Meet the redwoods
Have you ever experienced this: you’re walking down the street, or some sort of artery, when your eyes rest on a passerby. It takes you a split second to realize that the person isn’t a stranger at all. In fact, it’s a friend. Perhaps even a close relative, such as a spouse or child. But in the infinitesimal flash it takes you to recognize them you’re seeing them through fresh eyes.
That’s what happened to me this week when I spotted my first towering California redwood, even if our only previous acquaintance was solely through photographs. It doesn’t say much for my powers of observation that I wasn’t on the lookout for them. The main reason I came to the state – no disrespect meant to any of the friends we’re seeing along the way – was to commune with these gentle monsters while I still can. Every summer and fall now bring heartbreaking stories of raging forest fires so intense that they’re consuming groves of redwoods that were thought capable of resisting conflagrations and have for thousands of years.
My first of what I hope will be many encounters with the world’s oldest trees came at the conclusion of a three-hour drive north from Santa Barbara to Big Sur along the Pacific Coast Highway. After checking into our hotel we went looking for a late lunch and then found ourselves at Pfeiffer Big Sur State Park.
I don’t remember the precise order of our visit. I believe it began with a visit to the comfort facilities, largely bypassing the lodge gift shop. Since we were already there we figured why not check out the park. That’s when I found myself standing at the base of a large tree. The thing about mature redwoods is that they’re so big and tall that your interaction with them is less like that with conventional trees, even the largest East Coast maples or oaks, because you can take in the entire tree, from trunk to spreading crown, at the same time.

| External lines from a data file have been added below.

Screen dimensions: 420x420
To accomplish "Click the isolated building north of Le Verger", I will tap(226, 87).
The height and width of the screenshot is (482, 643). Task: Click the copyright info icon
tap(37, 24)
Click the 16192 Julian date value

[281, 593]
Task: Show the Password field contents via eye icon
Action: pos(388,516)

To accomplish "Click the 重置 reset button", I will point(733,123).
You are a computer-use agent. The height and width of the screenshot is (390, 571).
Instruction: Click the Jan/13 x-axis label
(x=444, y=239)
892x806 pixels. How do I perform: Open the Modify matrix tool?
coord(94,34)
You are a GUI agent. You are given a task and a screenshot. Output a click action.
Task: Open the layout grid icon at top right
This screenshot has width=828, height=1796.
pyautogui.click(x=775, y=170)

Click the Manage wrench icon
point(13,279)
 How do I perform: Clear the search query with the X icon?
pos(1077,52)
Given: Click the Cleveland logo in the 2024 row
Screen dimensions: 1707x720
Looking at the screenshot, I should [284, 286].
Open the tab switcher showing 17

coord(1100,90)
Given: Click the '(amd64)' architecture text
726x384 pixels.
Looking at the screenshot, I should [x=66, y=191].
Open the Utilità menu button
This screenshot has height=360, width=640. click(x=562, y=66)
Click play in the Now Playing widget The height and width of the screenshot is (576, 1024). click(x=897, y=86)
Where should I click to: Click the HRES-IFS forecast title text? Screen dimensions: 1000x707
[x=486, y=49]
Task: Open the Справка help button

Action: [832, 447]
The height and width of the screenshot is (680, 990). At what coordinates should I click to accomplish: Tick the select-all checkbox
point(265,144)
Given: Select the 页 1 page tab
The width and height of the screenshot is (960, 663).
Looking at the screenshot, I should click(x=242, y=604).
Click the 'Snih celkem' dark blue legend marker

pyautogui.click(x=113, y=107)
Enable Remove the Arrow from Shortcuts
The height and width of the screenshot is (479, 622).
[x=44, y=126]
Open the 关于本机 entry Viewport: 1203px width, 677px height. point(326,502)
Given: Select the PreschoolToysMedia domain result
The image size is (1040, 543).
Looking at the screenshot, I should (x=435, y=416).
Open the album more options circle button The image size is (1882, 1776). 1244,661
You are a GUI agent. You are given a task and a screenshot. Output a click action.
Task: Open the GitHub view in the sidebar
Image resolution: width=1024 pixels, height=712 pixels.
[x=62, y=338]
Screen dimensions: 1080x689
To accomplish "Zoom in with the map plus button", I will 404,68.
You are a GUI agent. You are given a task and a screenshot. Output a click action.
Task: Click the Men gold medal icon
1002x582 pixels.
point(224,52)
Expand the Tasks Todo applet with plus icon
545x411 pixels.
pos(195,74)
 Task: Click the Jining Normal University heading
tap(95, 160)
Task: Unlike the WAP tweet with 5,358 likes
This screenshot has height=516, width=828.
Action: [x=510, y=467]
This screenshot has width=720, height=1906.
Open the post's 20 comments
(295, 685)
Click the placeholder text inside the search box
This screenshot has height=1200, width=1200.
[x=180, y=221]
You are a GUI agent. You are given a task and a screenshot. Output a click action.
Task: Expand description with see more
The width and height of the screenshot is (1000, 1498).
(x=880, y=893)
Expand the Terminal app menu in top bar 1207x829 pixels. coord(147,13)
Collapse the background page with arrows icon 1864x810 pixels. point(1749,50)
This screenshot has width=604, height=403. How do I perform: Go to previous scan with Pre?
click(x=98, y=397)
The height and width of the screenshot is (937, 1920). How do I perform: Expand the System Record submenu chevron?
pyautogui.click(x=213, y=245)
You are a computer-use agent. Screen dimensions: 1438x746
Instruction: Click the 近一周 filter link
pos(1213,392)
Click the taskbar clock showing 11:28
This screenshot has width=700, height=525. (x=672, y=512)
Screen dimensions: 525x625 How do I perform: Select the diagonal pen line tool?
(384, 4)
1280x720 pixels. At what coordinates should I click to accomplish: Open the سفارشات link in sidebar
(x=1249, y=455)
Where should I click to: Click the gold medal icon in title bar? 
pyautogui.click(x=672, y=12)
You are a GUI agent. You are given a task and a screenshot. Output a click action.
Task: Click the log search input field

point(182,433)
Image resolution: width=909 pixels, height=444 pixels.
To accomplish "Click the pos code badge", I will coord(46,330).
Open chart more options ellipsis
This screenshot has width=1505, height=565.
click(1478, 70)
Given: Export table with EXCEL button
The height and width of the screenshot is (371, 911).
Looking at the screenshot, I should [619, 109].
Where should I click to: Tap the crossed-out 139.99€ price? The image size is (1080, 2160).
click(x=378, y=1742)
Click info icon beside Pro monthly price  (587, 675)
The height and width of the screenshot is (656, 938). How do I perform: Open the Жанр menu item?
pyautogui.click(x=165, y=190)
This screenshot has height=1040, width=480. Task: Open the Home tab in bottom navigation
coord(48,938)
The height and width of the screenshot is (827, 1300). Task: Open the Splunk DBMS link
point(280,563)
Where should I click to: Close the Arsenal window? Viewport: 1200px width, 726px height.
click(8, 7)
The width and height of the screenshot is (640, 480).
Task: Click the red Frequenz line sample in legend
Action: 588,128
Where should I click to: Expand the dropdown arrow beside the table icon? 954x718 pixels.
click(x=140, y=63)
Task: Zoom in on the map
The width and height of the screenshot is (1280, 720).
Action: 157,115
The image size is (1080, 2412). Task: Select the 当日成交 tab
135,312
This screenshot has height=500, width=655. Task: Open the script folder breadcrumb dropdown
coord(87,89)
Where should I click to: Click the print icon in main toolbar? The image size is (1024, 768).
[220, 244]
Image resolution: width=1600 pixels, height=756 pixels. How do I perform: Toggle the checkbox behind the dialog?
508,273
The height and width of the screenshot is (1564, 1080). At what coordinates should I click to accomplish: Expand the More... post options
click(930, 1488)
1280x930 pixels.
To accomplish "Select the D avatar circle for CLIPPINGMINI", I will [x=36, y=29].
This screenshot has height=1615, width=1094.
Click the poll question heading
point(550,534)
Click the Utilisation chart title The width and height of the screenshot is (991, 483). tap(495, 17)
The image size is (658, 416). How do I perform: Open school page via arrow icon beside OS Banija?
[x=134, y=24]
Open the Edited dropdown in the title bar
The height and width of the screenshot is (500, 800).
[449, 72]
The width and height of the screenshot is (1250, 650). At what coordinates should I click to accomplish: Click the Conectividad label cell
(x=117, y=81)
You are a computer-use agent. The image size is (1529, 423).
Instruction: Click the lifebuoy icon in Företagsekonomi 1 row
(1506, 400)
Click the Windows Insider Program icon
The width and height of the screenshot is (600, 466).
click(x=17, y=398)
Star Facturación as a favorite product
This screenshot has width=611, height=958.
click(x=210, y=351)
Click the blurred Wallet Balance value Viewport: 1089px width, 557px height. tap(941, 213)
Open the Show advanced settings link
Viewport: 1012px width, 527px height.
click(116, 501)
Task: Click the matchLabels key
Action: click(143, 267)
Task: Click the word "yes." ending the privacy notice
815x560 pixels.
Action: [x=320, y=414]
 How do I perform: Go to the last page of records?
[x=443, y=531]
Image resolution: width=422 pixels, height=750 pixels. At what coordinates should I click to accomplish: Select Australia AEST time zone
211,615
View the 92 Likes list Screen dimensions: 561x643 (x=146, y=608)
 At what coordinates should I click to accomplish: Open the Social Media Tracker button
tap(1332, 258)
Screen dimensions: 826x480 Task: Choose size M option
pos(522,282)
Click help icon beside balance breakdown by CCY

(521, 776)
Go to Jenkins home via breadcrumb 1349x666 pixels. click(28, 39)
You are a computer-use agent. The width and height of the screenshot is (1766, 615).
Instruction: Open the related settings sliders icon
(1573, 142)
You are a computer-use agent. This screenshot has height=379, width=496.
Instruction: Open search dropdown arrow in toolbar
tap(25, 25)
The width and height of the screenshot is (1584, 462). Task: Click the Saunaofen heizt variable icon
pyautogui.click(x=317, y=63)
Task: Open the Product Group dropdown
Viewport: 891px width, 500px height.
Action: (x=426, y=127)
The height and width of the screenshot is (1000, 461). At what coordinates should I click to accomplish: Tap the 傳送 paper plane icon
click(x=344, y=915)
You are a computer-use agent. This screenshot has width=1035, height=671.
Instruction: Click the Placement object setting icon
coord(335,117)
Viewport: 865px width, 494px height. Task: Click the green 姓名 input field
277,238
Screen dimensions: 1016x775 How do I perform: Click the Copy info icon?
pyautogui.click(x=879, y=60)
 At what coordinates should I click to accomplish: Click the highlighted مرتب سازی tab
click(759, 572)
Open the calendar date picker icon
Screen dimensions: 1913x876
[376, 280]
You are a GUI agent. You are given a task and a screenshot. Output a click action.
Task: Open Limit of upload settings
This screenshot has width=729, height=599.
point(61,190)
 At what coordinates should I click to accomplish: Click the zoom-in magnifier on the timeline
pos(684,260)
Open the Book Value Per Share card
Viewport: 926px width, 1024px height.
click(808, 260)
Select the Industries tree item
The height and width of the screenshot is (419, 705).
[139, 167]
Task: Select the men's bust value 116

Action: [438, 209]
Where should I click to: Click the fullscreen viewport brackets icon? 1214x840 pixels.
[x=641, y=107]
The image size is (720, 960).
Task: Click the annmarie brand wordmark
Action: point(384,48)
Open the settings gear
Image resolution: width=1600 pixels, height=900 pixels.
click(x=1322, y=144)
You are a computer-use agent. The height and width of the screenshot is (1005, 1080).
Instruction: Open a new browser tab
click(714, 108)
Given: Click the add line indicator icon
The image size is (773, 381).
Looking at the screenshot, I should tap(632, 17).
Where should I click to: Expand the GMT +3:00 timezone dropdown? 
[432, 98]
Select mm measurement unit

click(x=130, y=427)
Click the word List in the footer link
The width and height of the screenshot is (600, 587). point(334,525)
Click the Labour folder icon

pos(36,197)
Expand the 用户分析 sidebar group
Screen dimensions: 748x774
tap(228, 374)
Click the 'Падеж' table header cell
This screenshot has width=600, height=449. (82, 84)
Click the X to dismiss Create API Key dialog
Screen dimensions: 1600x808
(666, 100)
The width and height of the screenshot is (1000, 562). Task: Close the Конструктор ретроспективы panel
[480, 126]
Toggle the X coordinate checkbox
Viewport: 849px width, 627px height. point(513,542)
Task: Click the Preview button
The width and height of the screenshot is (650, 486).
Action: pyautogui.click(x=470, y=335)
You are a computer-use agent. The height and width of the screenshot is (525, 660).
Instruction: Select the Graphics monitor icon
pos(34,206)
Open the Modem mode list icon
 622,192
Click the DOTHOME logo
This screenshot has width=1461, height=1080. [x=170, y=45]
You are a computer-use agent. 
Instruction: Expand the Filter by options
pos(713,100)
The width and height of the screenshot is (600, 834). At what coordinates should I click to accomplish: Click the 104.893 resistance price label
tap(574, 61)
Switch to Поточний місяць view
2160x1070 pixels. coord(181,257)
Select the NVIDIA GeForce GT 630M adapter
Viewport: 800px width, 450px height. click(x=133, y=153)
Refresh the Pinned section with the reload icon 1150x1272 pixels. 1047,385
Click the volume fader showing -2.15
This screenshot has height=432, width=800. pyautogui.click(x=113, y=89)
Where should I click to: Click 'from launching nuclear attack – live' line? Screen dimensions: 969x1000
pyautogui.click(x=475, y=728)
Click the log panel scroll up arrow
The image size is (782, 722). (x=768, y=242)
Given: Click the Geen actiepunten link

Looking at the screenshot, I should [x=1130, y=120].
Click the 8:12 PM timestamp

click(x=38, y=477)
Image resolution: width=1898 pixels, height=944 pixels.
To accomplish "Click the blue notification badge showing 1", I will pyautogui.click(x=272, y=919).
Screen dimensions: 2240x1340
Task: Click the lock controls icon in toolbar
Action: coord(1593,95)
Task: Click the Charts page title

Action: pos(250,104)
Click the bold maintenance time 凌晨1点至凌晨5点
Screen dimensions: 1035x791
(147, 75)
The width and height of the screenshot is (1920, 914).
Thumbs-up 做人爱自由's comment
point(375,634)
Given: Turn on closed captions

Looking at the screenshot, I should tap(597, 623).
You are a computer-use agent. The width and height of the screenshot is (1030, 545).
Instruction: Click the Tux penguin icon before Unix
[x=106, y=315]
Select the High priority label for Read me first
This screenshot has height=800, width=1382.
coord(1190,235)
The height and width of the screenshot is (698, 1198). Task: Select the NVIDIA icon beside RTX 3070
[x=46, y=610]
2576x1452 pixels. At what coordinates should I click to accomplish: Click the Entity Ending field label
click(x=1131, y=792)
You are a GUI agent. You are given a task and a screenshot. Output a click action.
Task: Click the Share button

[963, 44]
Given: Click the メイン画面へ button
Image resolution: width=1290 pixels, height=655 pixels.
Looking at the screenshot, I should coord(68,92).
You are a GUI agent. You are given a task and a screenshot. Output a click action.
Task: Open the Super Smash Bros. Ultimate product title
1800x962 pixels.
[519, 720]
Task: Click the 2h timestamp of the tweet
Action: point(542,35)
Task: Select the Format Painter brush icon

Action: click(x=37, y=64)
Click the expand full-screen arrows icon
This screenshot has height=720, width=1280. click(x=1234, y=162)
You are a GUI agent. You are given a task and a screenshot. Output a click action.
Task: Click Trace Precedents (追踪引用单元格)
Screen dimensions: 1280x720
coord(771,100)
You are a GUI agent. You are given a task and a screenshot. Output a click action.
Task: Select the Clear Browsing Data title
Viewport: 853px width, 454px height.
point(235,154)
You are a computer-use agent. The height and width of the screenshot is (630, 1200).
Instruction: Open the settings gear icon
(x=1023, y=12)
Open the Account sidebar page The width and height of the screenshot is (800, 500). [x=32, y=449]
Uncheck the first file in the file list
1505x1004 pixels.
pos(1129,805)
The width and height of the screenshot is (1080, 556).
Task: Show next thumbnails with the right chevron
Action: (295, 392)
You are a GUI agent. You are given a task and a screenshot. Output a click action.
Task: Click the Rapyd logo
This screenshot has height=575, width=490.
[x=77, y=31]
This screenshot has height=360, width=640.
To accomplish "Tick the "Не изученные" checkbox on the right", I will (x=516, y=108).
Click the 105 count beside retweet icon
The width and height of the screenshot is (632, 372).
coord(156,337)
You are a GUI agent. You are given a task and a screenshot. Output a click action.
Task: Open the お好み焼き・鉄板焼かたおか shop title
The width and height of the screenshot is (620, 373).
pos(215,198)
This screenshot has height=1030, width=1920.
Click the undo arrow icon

With redwoods the experience is more like standing at the foot of a skyscraper. Your relationship is with the lower story façade and the street front stores. The Empire State Building, for example, requires one to travel a block or more away to observe it from head to toe, from its Art Deco base to the pinnacle of it 1,454’ aerial.
So my first encounter with these behemoth redwoods, for whom I’d traveled the breath of the country, was the recognition that this thing I’d sidled up against – I was sufficiently clueless that the boardwalk surrounding it, let alone the bark, didn’t tip me off that the state park considered it something special – was, in fact, a tree and not a wall.
Lest one accuse me of suffering from a deficiency in observation skills, I plead guilty. A couple of days later we were walking through Carmel looking for a place to have breakfast when my wife informed me that two women we’d passed a couple of times and were now huddling in a corner, away from prying eyes, were arguing. I’d never have known. To me they looked like stylish young middle-aged women in tights and sweatshirts probably fresh from their morning yoga workout. One of the problems with being self-centered is that you miss a lot of the world going on around you.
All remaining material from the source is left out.